Los Angeles has heated up over the last two days. The misty grey June gloom has given way to the garish sunshine of July, brazen in its hat, wilting the hydrangeas, rendering car journeys impossible without the use of a towel on the seat (fried thighs & the dashboard thermometer registering 99F) and hitting poor, unsuspecting tourists where it hurts most -- on the top of their hatless, pinking heads.  I see them driving around in those open topped buses, at the overlook on Mulholland, and wonder what bad joke they're participating in, albeit unwittingly. LA tour guides: it is your responsibility to tell sweet, unsuspecting tourists that this weather will give them sunstroke if they don't wear hats and shades and sunscreen and drink lots of water. To the Europeans who are dealing with October-like cold and rain, I say, no this isn't preferable. There is a happy temperature, right around 80 degrees, with light fluffy clouds, which makes everyone smile beatifically.  Even the dogs don't sun their bellies in this heat.  And so, without heeding the warnings of the DWP, broadcast on the hour on KPCC on days that People Use Their Air Conditioning With Abandon, I spent yesterday cooking.
  • Gazpacho
  • Quinoa with golden beets, spring onions, cornichons, dill (Norwegian Tartare style)
  • Spicy quinoa from the NYT
  • B'stilla
  • Butter lettuce, orange, fennel, red onion & pine nut salad (for the b'stilla)
  • Peach clafoutis
In a couple of days the children and I leave for the magical island in Norway where my mother has a summer cottage, an island where I spent the summers of my childhood and the place that my urban children (even at 15 & 20) dream about.  Although I long to be there in the rain, with the fat brown slugs and the flooded cellar (my mother reports in her latest missive) and the jellyfish, and the shrimps for supper, it is not without anxiety.  Sleep is elusive when you're waiting for a holiday.  There is so much to do, so many ends to tie, shampoo to buy in travel-sized bottles, packing-planning for three different places (none of them with the same climate as the one you live in), instructions to leave for walking the dogs, vet bills to pay, presents to buy, drawers to clean, papers to sort, books to choose & create elegant piles with, only to discard, and then the general morass of leaving.  Is packing fun for anyone? Unless you pay people to keep your clothes in tissue paper and plastic bags, in neat, color-coordinated rows, is there anyone who actually enjoys packing?

My brother is very good at this.

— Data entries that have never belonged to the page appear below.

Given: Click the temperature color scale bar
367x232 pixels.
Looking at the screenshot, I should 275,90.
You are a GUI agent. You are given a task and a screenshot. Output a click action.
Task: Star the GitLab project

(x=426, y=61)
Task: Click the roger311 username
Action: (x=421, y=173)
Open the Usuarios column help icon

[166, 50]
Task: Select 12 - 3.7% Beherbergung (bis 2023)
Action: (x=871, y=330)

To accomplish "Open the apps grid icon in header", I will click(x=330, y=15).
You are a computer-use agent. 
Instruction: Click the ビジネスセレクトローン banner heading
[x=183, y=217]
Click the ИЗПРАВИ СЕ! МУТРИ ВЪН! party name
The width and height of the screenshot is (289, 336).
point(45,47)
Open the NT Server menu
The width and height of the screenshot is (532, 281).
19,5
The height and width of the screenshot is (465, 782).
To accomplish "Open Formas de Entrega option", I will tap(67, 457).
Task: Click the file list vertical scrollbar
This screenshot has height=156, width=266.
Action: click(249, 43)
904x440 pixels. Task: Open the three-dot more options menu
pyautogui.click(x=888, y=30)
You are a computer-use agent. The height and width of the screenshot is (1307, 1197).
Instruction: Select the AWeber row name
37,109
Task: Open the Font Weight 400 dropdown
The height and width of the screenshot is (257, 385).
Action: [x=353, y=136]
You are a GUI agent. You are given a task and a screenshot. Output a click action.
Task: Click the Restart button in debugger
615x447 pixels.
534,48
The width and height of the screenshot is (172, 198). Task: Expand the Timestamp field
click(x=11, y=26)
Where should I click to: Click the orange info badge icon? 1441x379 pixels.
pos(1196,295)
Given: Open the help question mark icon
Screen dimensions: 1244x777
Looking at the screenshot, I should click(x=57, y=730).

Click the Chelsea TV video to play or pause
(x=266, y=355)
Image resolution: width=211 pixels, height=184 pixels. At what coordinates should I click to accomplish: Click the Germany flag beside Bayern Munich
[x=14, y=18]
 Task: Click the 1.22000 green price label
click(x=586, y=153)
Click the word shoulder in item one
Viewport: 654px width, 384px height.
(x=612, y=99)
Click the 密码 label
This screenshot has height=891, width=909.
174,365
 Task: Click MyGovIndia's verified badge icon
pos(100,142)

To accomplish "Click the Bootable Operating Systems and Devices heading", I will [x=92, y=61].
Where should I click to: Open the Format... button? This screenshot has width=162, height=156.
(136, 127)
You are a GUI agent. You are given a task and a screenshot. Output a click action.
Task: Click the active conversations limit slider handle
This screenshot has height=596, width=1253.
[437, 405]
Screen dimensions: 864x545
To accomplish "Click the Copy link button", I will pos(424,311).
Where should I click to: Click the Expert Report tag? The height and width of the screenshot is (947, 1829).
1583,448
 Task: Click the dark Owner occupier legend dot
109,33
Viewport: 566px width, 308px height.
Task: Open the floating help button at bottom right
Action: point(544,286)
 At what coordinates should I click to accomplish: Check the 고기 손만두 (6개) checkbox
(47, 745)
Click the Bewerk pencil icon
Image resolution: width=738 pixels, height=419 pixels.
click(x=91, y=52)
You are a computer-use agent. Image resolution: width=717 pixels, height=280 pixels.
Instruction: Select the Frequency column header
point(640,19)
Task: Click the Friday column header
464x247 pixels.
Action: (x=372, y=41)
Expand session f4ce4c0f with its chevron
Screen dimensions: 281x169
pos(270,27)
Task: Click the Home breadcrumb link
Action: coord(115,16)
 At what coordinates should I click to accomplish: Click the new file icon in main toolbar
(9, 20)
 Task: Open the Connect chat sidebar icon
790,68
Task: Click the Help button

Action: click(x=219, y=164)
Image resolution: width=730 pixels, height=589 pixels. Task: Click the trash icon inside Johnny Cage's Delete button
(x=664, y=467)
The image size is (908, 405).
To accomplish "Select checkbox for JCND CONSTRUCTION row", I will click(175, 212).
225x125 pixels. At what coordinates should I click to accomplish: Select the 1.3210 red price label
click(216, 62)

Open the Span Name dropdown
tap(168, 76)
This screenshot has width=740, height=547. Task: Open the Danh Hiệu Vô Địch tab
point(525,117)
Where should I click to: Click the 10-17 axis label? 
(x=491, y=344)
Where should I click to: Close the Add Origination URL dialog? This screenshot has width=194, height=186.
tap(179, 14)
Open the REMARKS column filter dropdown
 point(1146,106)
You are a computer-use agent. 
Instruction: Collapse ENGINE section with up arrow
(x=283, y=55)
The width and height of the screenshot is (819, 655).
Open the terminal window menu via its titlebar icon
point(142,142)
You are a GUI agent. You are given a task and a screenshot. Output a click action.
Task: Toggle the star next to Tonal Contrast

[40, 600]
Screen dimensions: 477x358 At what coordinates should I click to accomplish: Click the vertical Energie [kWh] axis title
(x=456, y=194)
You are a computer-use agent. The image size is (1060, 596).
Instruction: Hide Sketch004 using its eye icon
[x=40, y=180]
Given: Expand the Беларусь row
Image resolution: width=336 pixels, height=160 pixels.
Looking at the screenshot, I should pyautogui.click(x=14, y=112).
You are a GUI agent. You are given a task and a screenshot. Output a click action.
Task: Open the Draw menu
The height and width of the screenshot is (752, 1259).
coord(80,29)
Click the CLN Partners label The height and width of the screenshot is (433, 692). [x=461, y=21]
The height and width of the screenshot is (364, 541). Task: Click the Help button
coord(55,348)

He keeps a whole wardrobe in the summer house: thick fishing sweaters, khaki jeans, a few shirts for dinner, and twelve pairs of shoes (I know this because my mother counted them).  My friend Lucy packs weeks in advance and sends her cases by FedEx or UPS so she can walk straight through on the plane without the hassle of being searched.  My mother lays out her clothes in a guest bedroom, at least 10 days before departure and manages maximum efficiency.  My daughter, who is the most organized in the family, takes pictures of outfits with a polaroid before leaving so that she is never confused as to what goes together.

For so many years the cottage didn't have a washing machine, a shower or even a loo, that I forget that these options are there, that I don't in fact need twenty four pairs of knickers.  After years of intense pressure, my mother has even succumbed to a tumble dryer -- people who live in hot climates will never understand the bliss of pulling on a pair of warm, dryer-fresh jeans on a wet and miserable day.  Despite the new addition to our family of appliances, I find myself hanging clothes to dry on the line with wooden pegs. The sun moves around the house and dries them to a nice, stiff crisp, which doesn't matter one iota when you're in it for the romance quotient.  One has to check knickers for ants and earwigs, however, and the little brown seeds from the silver birch tree.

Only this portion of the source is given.